**What is expected:**
Once you find the line with "Click Isolate Network Layers" in the entries below, print it and each line after it up to and including the line with "Screen dimensions: 343x311", exactly, without pictures.

Records excerpted from a collection:
Segment Open
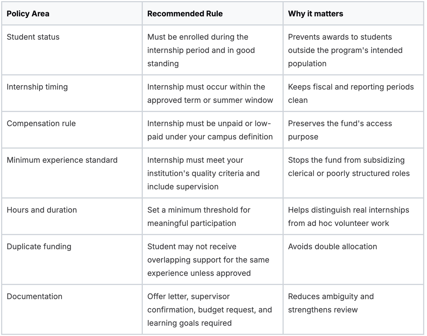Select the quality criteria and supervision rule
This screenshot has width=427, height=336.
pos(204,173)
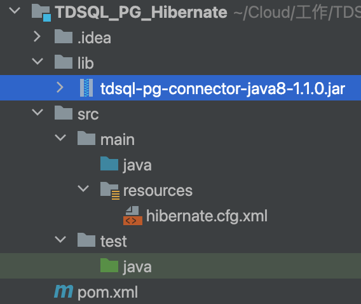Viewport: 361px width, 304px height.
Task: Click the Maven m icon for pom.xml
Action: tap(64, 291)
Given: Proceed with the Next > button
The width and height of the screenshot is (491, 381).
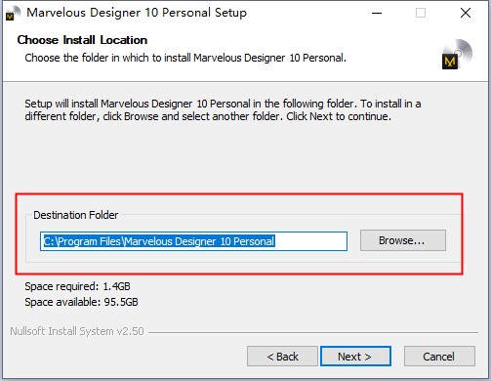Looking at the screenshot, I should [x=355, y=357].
Segment Closed
Segment Open
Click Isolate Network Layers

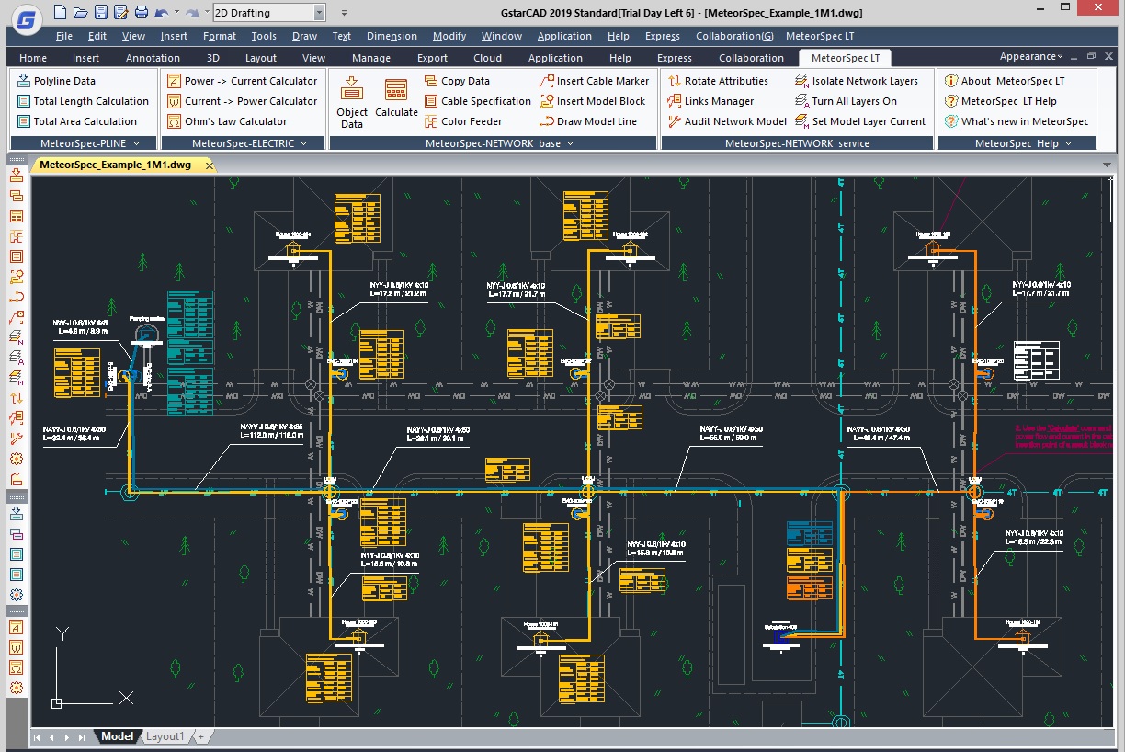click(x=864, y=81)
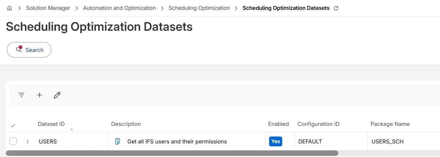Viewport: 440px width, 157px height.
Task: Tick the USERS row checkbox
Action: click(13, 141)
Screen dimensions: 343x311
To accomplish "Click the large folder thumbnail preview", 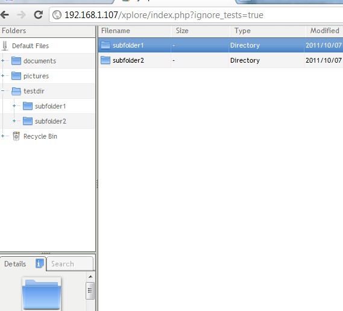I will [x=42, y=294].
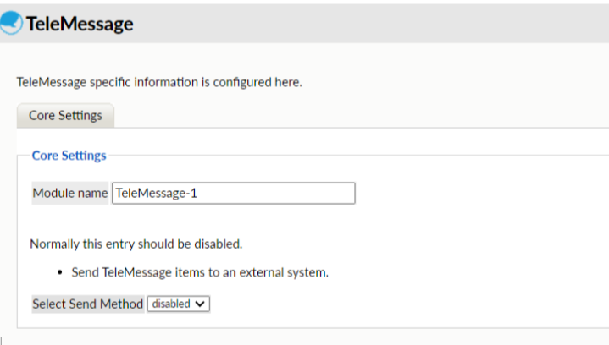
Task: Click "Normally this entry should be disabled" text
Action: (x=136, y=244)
Segment Closed
**Task answer:**
Click Isolate Network Layers

click(x=864, y=81)
Viewport: 440px width, 157px height.
Task: Tick the USERS row checkbox
Action: click(13, 141)
Screen dimensions: 343x311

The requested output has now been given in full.